+++ DATA SUPPLIED +++

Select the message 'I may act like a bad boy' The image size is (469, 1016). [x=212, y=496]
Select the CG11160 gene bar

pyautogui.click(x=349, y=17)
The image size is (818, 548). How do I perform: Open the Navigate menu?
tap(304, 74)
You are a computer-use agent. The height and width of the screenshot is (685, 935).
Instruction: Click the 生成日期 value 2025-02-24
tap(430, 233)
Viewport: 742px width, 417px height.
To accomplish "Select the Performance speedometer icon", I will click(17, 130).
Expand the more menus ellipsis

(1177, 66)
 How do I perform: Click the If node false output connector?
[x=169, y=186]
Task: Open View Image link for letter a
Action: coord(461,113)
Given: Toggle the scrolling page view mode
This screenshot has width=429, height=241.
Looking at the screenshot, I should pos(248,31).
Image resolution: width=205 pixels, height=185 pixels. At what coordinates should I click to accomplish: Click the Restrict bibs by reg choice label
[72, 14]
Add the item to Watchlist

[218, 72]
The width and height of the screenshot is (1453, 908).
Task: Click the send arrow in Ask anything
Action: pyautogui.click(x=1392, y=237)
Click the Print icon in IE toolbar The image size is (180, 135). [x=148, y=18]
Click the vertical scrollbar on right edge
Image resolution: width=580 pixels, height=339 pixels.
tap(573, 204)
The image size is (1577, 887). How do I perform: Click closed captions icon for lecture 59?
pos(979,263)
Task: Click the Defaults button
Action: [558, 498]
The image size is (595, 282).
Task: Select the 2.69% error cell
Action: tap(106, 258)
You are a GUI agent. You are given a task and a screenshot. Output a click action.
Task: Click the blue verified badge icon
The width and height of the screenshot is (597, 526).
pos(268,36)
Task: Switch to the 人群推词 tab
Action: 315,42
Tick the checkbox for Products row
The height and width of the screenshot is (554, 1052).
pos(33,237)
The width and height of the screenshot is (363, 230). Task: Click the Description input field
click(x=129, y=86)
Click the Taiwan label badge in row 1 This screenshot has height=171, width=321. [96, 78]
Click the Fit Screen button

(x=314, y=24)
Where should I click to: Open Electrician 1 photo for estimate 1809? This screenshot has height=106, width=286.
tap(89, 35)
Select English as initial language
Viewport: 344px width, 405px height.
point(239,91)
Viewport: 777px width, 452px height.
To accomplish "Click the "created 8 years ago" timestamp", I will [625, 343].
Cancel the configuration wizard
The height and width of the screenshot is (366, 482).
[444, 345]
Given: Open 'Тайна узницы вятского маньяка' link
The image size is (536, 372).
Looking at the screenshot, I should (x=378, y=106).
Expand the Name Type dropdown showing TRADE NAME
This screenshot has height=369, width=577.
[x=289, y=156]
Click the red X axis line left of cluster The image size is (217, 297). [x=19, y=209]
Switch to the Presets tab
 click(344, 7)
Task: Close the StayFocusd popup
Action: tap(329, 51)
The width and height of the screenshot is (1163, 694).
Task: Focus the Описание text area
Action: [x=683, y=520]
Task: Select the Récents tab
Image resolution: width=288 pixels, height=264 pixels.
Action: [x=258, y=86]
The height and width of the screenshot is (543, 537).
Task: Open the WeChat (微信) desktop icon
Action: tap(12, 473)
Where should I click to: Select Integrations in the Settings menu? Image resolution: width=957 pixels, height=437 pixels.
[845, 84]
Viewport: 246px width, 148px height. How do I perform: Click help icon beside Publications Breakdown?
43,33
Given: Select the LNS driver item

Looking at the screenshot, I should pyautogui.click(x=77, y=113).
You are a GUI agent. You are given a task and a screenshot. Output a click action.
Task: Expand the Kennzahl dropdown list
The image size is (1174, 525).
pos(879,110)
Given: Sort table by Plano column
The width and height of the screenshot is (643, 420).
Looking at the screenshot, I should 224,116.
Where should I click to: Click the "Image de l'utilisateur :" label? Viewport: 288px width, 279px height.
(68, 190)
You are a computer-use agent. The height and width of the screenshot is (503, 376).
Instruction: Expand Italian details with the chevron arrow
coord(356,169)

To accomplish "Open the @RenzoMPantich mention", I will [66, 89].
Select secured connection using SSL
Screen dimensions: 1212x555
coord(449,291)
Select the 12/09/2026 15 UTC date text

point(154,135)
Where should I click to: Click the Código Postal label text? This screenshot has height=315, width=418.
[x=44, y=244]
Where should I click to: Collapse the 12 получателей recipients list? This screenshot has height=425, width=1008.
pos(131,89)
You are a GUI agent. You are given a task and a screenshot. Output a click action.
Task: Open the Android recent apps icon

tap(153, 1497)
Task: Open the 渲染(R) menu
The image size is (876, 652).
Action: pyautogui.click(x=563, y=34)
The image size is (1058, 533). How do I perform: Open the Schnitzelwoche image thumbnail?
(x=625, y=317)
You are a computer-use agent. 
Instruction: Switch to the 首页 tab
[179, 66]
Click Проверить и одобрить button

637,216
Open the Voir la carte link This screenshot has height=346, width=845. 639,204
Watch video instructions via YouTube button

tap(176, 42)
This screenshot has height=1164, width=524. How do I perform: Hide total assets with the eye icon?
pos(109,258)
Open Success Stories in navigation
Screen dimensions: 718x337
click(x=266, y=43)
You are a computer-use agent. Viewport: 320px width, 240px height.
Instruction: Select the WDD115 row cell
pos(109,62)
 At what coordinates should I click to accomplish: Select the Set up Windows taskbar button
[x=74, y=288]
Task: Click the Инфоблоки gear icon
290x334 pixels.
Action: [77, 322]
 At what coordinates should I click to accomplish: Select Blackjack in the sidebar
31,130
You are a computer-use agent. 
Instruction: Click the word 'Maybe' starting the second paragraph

+++

__EXERCISE OBJECTIVE__: Check the data above and report how many lines include the word "computer", using a bare number.

__RESULT OF THE EXERCISE__: 5